Cold Cathode (Scanner) Light

Well, heat sink size can be cut dramaticly with a little fan. That and the newer Rebels can withstand continuous temps (though I don't reccomend it) of 130C.

As far as wiring, have you considered a bus bar?
http://www.marine.com/blue-2301-busbar-gang-common-p-2446.html

I still prefer the LEDs because of the dimming ability. Though I still need to figure out how. PWM is possible, but I prefer current control. Maybe a darlington transistor with the proper pot should be able to do it. Testing will be done on this possibility when everything is constructed and I want to attempt it.

BTW, LED wiring and current control is no cake walk either, You still need to know Ohms law if you want to figure out the correct resistor that you will need.
 
luc doesn't have a meter he said. I did not check that side of things as that would be wholly determined by the AC/DC adapter. Since luc is using a PC power supply his total usage would be equal to a PC with the same power supply. For the PC power supply that I have that would be 115 V 6A = 690 Watts.
An interesting question you have put forth there spewn. I wonder if it would be better to find out what kind of voltage is required to actually power the bulb and then build or find a Power supply that will power 10 of them without the need for 10 inverters.
Seems pretty wastefull to take AC convert to low voltage DC then convert to pulsating DC then through a step up transformer to get (what I think is) 96 V AC.
 
Working on that one...looking around for a multi-meter, it's one of those long delayed items. Will ask for some instructions soon... ;-)
 
luc doesn't have a meter he said. I did not check that side of things as that would be wholly determined by the AC/DC adapter. Since luc is using a PC power supply his total usage would be equal to a PC with the same power supply.


No. No matter what size the power supply you're connected to is, the power drawn by it is based on the amount of power you're *using*. A computer PSU's loaded draw cannot be determined based on its maximum wattage output. Hook a 350W PSU up to the same computer as a 600W PSU, each PSU will draw the same amount of power because they're each supplying the same amount. The ONLY way to know how much power your unit is using, in total, is to measure it. Go to radio shack and buy a meter if you need one.

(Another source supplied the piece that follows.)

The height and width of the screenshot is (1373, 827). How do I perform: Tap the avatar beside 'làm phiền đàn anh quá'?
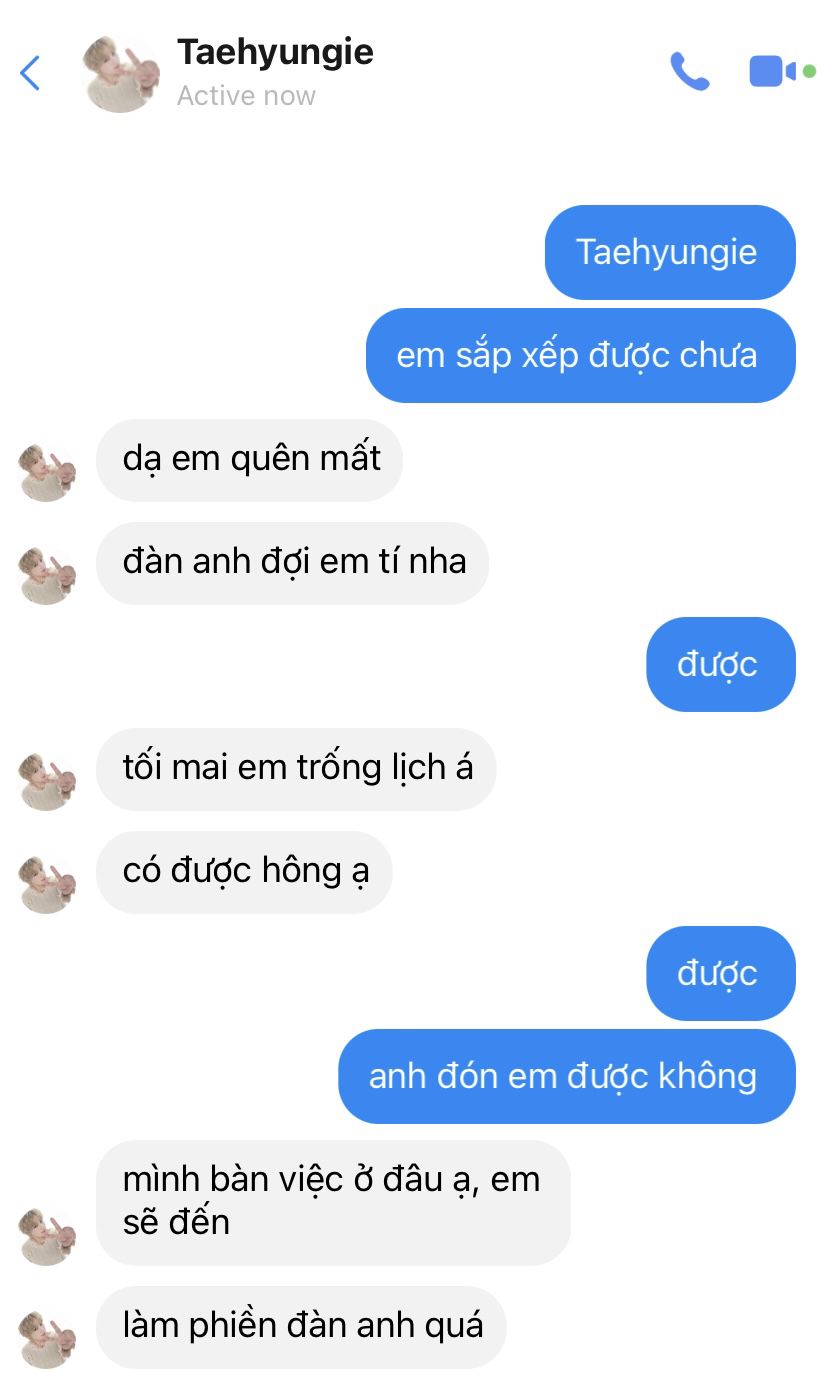47,1340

As for getting a psu capable of supplying the voltage they need and making things simpler, well, it does take a couple thousand volts to *start*(strike) the arc in the cold cathode. I guess you can work from there.
 
I'm still there, but been busy with work. Thailand is still on a 6 day work-week so free time is quite minimal here.
Took the lights off the tank because I had no time to get it all set up properly with filter and everything. My tanks are outside, with raining season, even under a cover, it's still easy getting wet. It's on hold for now, got some other projects coming up where at the last stage these lamps come into play again.
Finally got my second stand into gear, which means 2 weeks at least of messing around with fishtanks only. Will post once I start painting and plumbing.
Really want to try a sump under 1 or both tanks, emptying the tank of all equipment
 
As for the life-span, not too worried. From some web-searches, I found that this is one the parts in a scanner that lasts. In many DIY projects I read, I found that they are used often as case-mod lights for PC's and desk lamps. I concluded from that a long life-span even if continuously on.
I've had it on all night, (11.30pm now, closing down her) and it runs with no problems.
For sure gonna spend some time building a proper one to try it.

The only problem then is the K-rating if it is between 3000 and 5000. See how it performs in 'real life'. Had it on top of one of the tanks and even with only those 2 tiny lights, it lit up half the tank without a problem. 150x50x50cm tank...

Biggest plus is absolutely no heat. Not even on the Power-Supplies after hours of burning... (it's 34'C every day here, cooling difficulties).

Maybe some leds could help if placed in between with the right color/temperature??


I have had 2 cold cathode lamps scavenged from used scanners on my fish tank for 3 months now. I had them on continuously and now they have expired. They both expired within 12 hours of each other. I think that under better (only on 12 hours a day) conditions you should expect that your lights to last only 6 months to a year perhaps less.